Given the immense popular pressure, the idea is to become candidly Swiftie later, that is, at the end of this never-ending listening, listening to the album everyone’s been talking about since Friday: The Tortured Poet Department : The Anthology, Taylor Swift’s eleventh album. No matter how hard we try, we’re not sure we’ll get through it.
Of course, Tay Tay isn’t alone at the top of the pop Everest for nothing, as we’ve known for a while: she’s the absolute mirror of her generation, white, shiny, American. She is an absolute role model for the next generation: beautiful, independent, wealthy, in full control of her destiny. A conqueror’s talent, to be sure. Owner of her means of production at the highest level, capable of prodigious public image engineering. Self-reliant, feminist, tolerant and open-minded, pro-LGBTQ+, happily in love with a highly gifted NFL player. All in all, relatively progressive and hopeful in the American context of a real upcoming fascist threat.
Artistically? Tay Tay is the triumph of the self-constructed, the self-made pop superstar. It’s the total conquest of the public, which is fully satisfied with comfort food and pop efficiency at the expense of creative risk and aesthetic uniqueness. The talent of the now-billionaire lies rather in rigorous productivity (between world tours and Chiefs matches, the factory releases 31 tracks, no less), in the ability to reproduce a cool style without giving it a twang of its own.

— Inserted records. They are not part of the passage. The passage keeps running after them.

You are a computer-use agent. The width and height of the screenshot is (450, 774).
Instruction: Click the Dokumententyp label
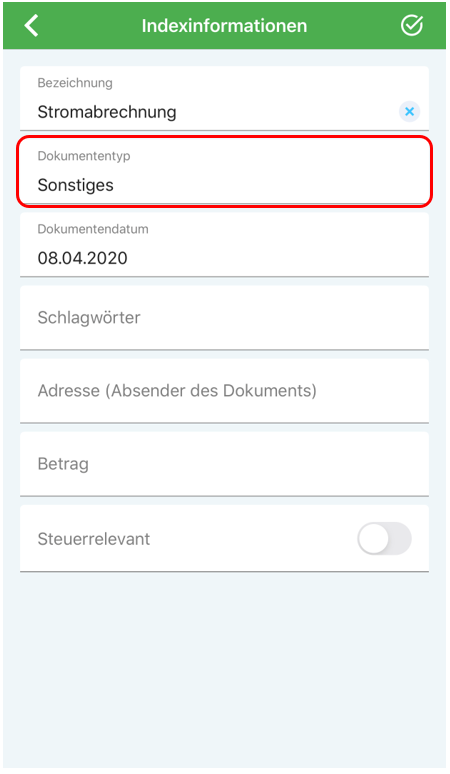84,156
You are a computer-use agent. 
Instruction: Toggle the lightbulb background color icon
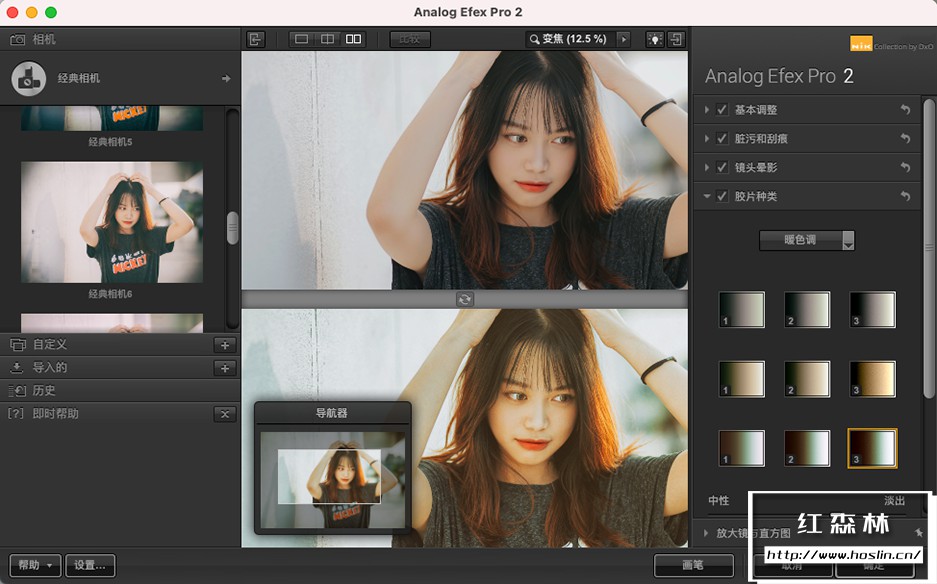(654, 39)
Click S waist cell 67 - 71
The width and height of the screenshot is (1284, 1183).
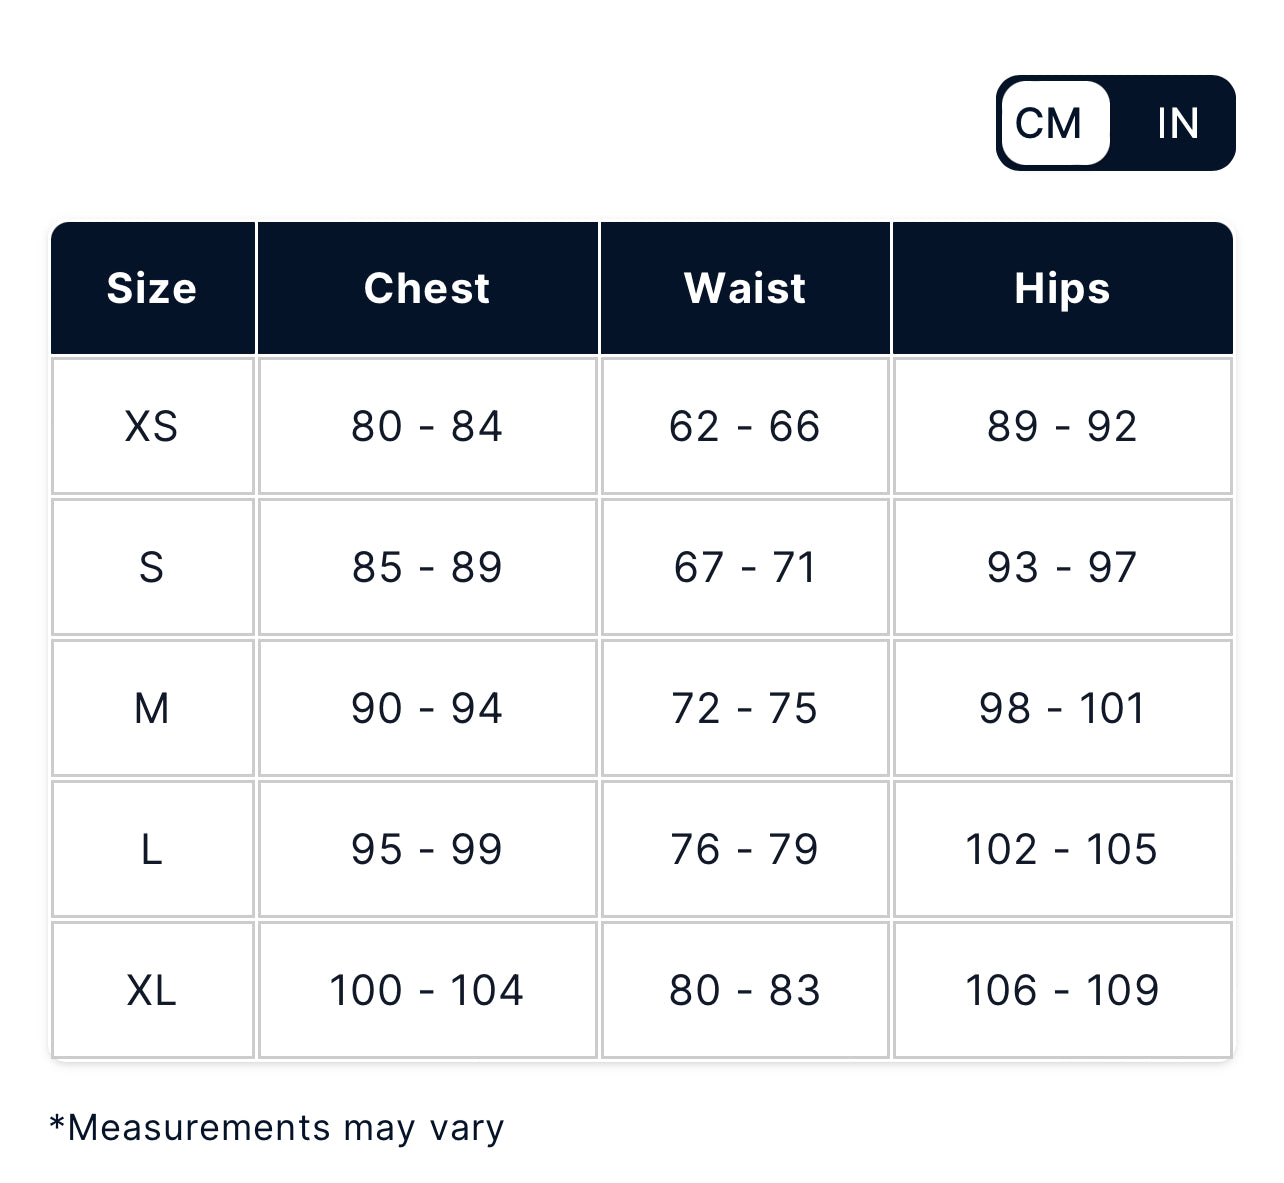[x=745, y=567]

As she points out in the title track of this 31-track album, she’s (really) not Patti Smith. Among the nicknames stuck to her, isn’t there outright The Music Industry ?
For 2 hours and 2 minutes, then, we witness (another) deployment of generic pop, stylistic exercises supervised by their own designer. This is the judicious mix of intelligent pop crafted alongside directors Jack Antonoff (Bleachers) and Aaron Dessner (The National). Pop, americana, folk pop, synth pop, indie pop.
In 2024, to the delight of the more mature hipsters who join the millions of swooning teenagers and young adults, Taylor Swift makes music from the 2000s and regurgitates it to the younger generations, thus producing an apparent unanimity where the absolute majority seem to find themselves, from the willing midinette to the self-righteous adult.
Yes, there’s a profusion of efficiently constructed songs, cleanly produced by a judicious name-dropping of producers and embellished by an array of guests: Post Malone, one of pop’s master sausage-makers, and Florence Welch, who hasn’t rewritten history either, failing to conquer vast audiences in the teeming hipster scene.
Yes, you get hooks and more hooks. Earworms squat in the auditory pavilions, we gorge ourselves on so many direct evocations, not to say imitations. Take “So Long London” or “I Can Fix It” and think a little of T-swizzle’s friend (we observed at the Grammys), the great Lana Del Rey, who has a real angle. Poetry in Taylor? Mmm yeah… maybe sometimes, but generally speaking, there are ruminated, digested and duplicated ways of doing things. This doesn’t rule out evocations of past love troubles that fans revel in, one thinks of Joe Alwyn in “So Long, London” or Matt Healy (The 1975) in “The Black Dog”.
We listen and listen and listen to this indie pop /synth pop /americana that has become pop for the widest market, praised by millions and millions of Swifties who are not about to curb the hallucinatory enrichment of their empress, let alone question her so real reign.